This is the template for the image recognition exercise.
Some general instructions, read these carefully:

  • The final assignment is returned as a clear and understandable report
    • define shortly the concepts and explain the phases you use
    • use the Markdown feature of the notebook for larger explanations
  • return your output as a working Jupyter notebook
  • name your file as Exercise_MLPR2023_Partx_uuid.jpynb
    • use the uuid code determined below
    • use this same code for each part of the assignment
  • write easily readable code with comments
    • if you exploit code from web, provide a reference
  • it is ok to discuss with a friend about the assignment. But it is not ok to copy someone's work. Everyone should submit their own implementation
    • in case of identical submissions, both submissions are failed

Deadlines:

  • Part 1: Mon 6.2 at 23:59**
  • Part 2: Mon 20.2 at 23:59**
  • Part 3: Mon 6.3 at 23:59**

No extensions for the deadlines

  • after each deadline, example results are given, and it is not possible to submit anymore

If you encounter problems, Google first and if you can’t find an answer, ask for help

  • Moodle area for questions
  • pekavir@utu.fi
  • teacher available for questions
    • Monday 30.1 at 14:00-15:00 room 407B Honka (Agora 4th floor)
    • Monday 13.2 at 14:00-15:00 room 407B Honka (Agora 4th floor)
    • Thursday 2.3 at lecture 10:15-12:00

Grading

The exercise covers a part of the grading in this course.

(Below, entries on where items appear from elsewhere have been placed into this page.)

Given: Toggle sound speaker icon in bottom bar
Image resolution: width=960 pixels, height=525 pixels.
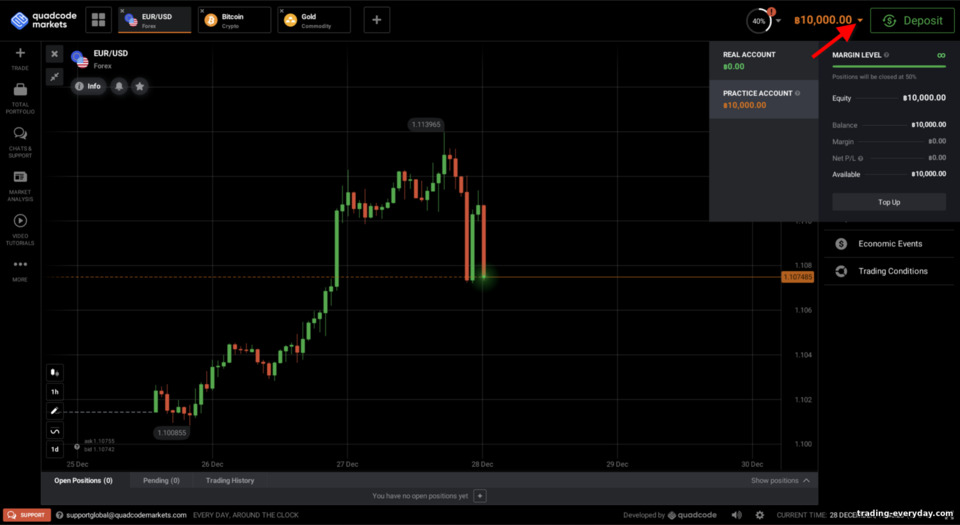Looking at the screenshot, I should pyautogui.click(x=737, y=515).
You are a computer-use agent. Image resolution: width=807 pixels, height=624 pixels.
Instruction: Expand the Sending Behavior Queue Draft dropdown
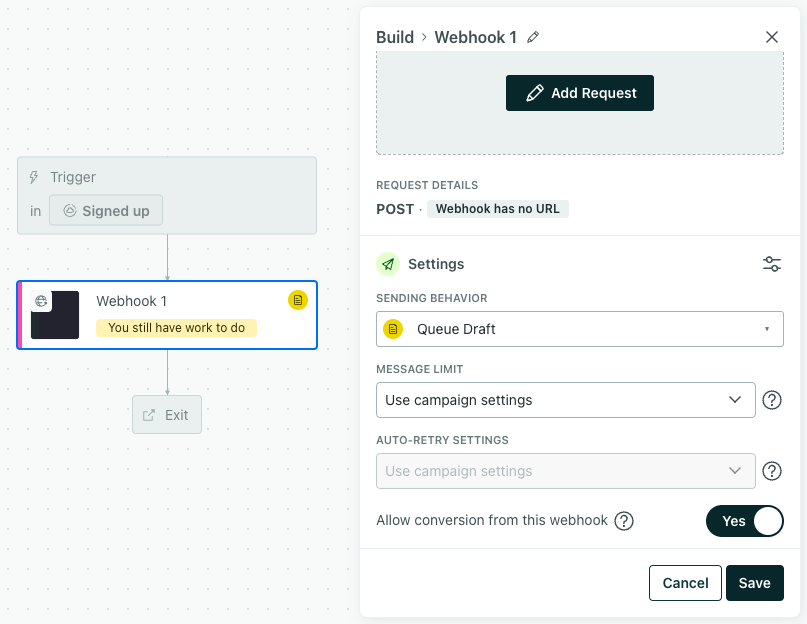(x=580, y=329)
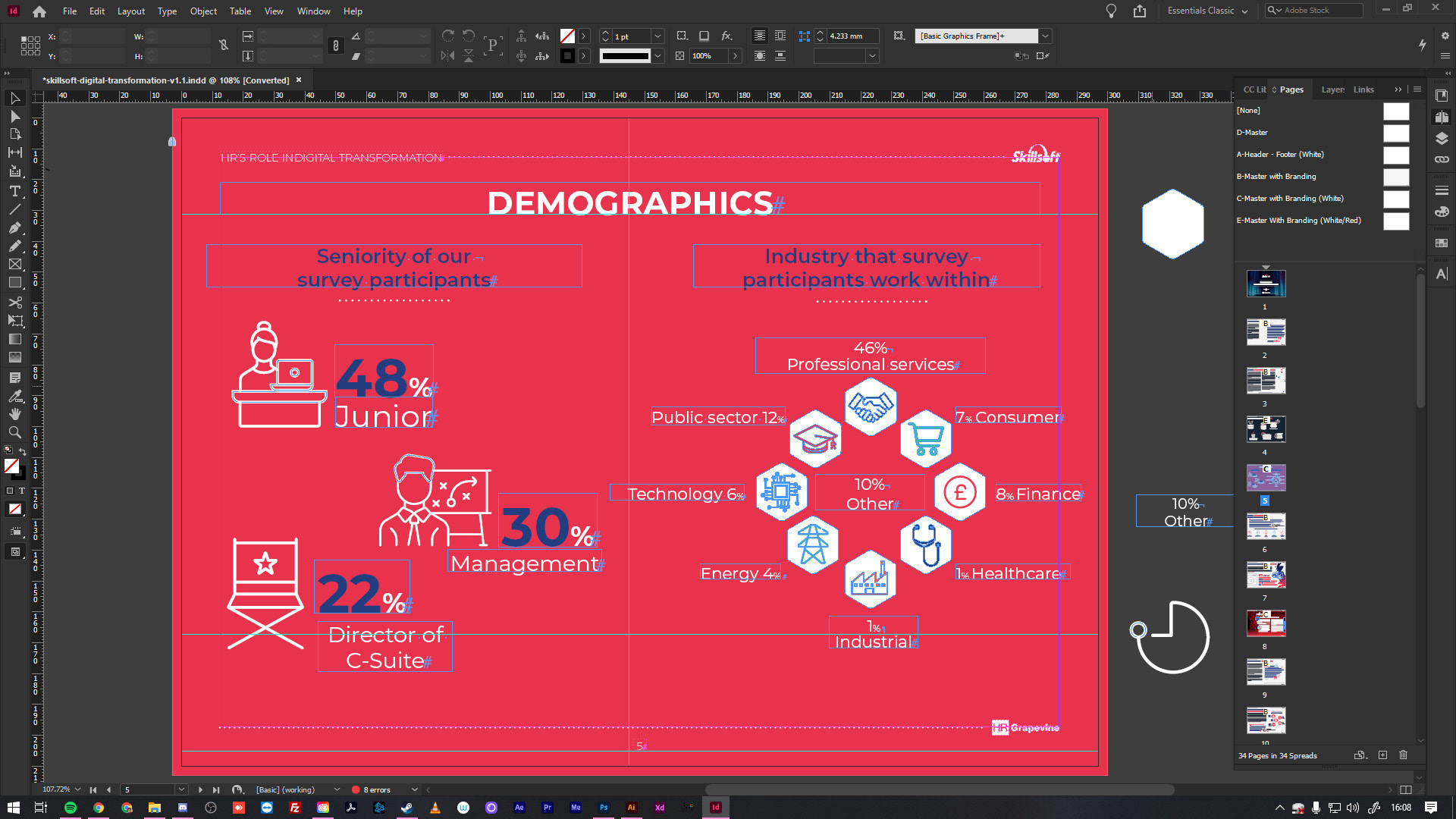Viewport: 1456px width, 819px height.
Task: Toggle constrain width and height proportions
Action: [x=224, y=46]
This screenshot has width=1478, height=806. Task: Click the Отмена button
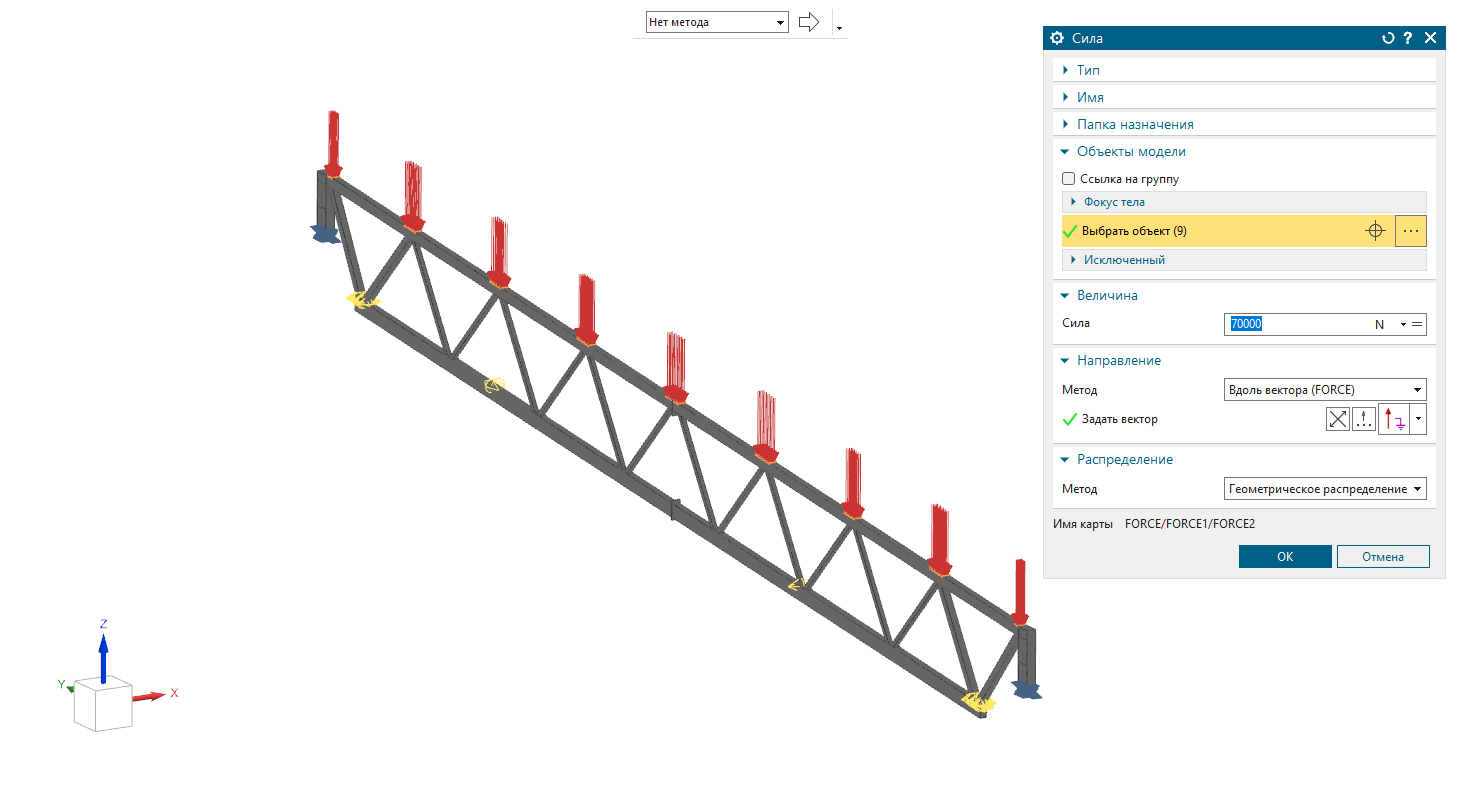click(x=1383, y=557)
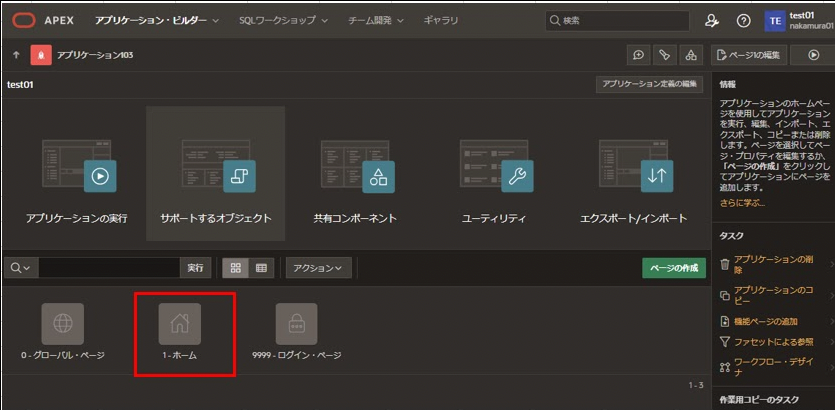The height and width of the screenshot is (410, 835).
Task: Open the チーム開発 menu
Action: tap(376, 20)
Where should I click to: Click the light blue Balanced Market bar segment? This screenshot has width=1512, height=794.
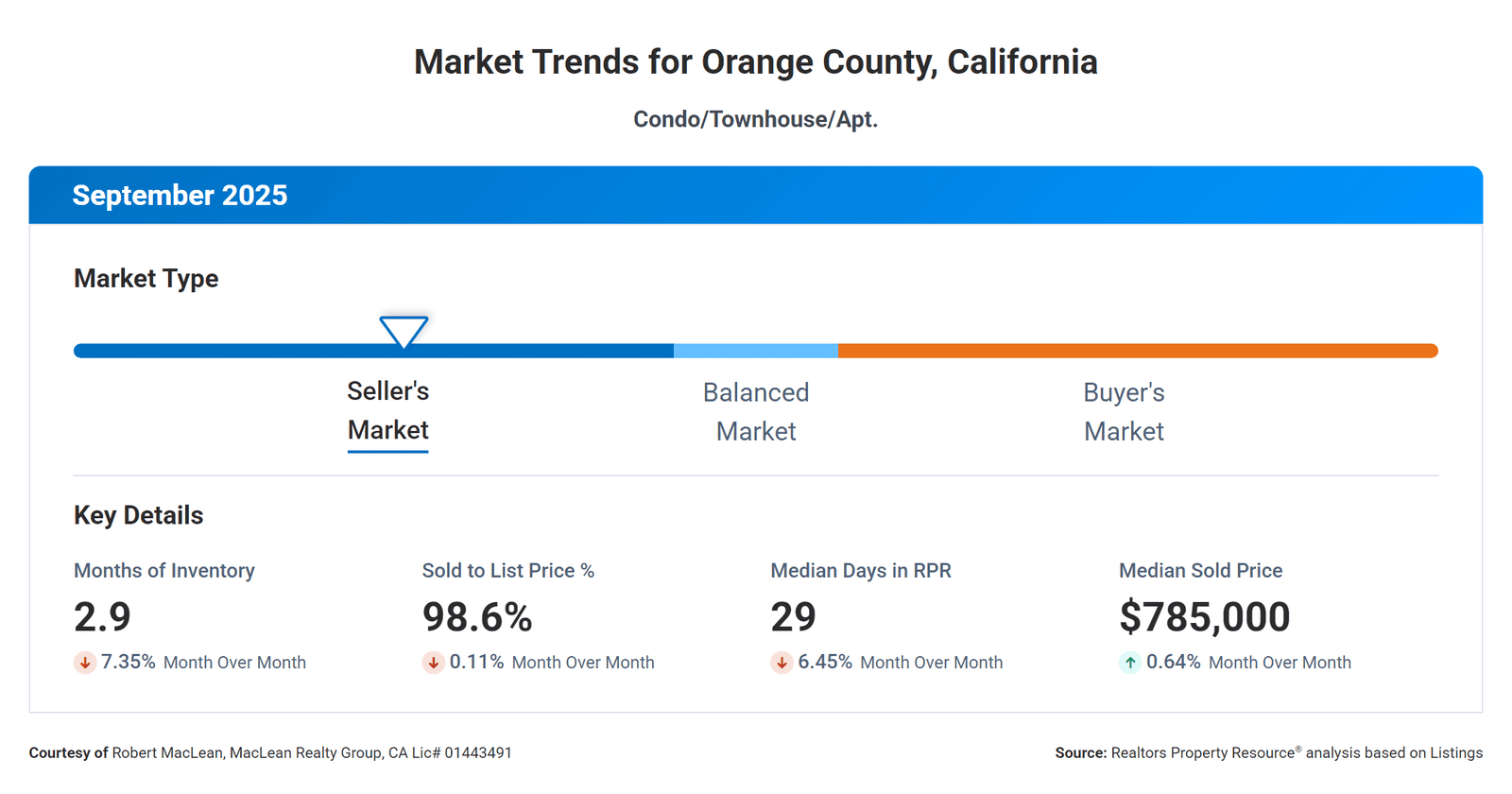point(756,351)
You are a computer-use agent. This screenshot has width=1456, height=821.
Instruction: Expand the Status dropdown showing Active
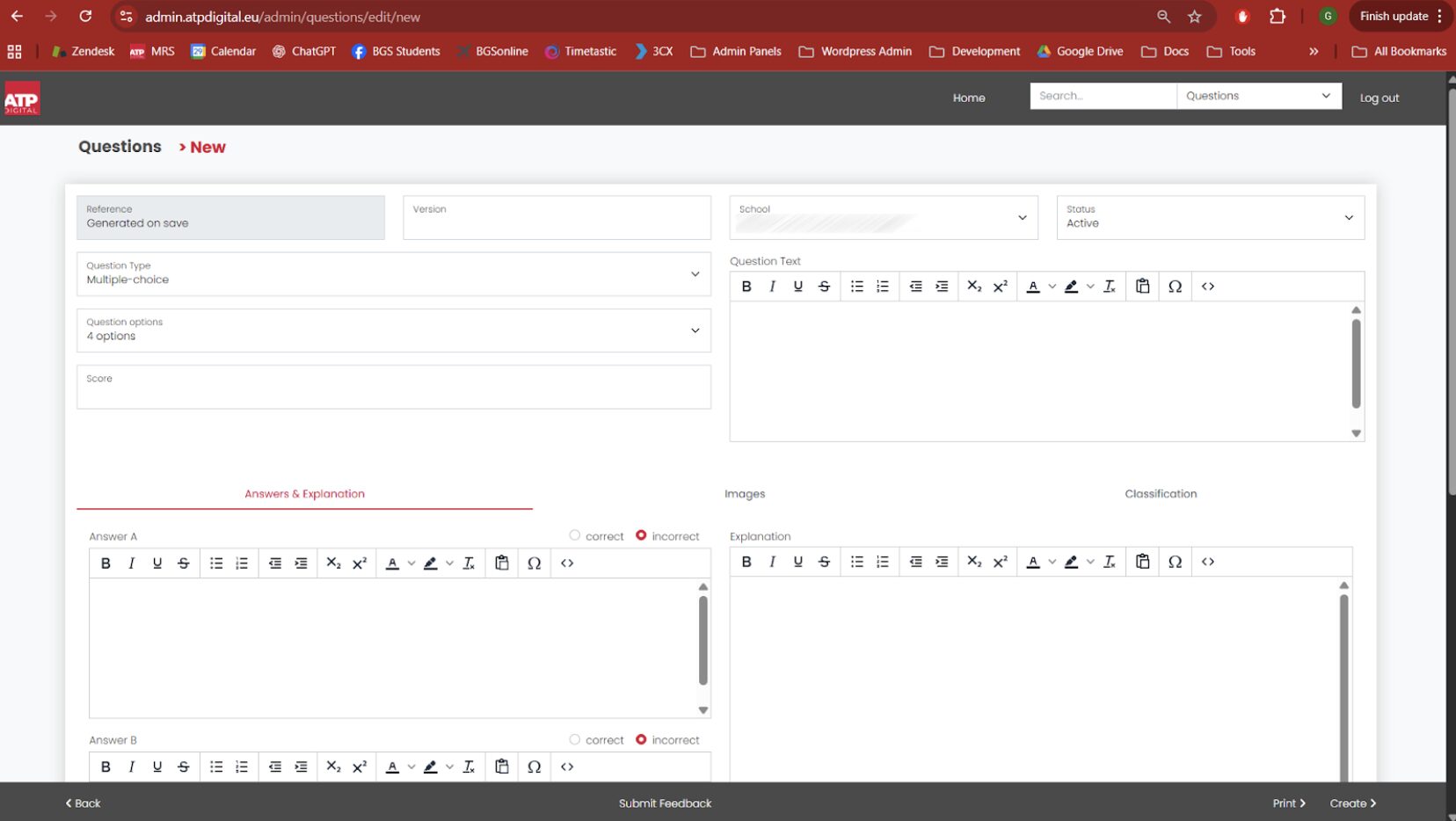[x=1210, y=217]
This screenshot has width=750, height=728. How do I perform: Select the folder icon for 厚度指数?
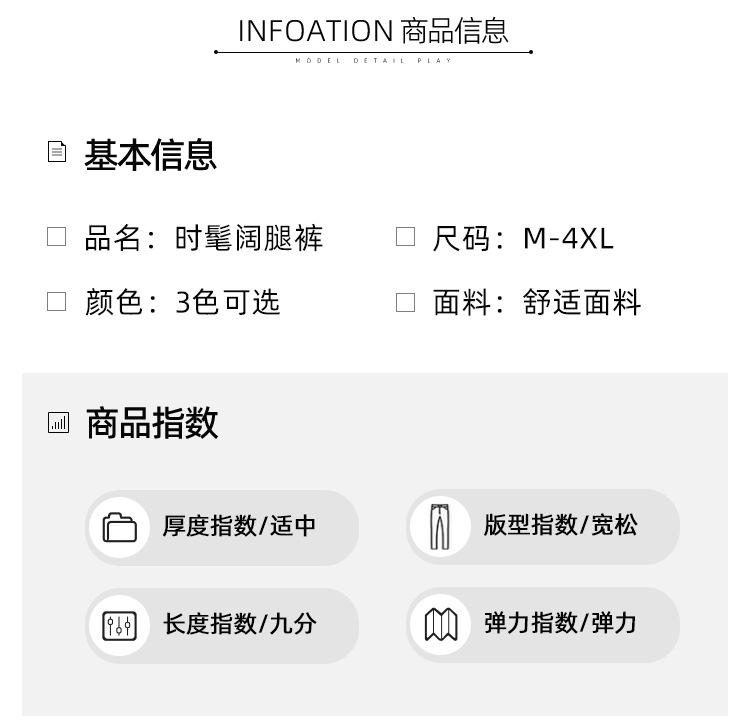(120, 526)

The course exam has 5 questions, 6 points of each. Exercise gives 6 points, i.e. the total score is 36 points.

From the template below, you can see how many exercise points can be acquired from each task. Exam points are given according to the table below:


7 exercise points: 1 exam point
8 exercise points: 2 exam points
9 exercise points: 3 exam points
10 exercise points: 4 exam points
11 exercise points: 5 exam points
12 exercise points: 6 exam points

To pass the exercise, you need at least 7 exercise points, and at least 1 exercise point from each Part.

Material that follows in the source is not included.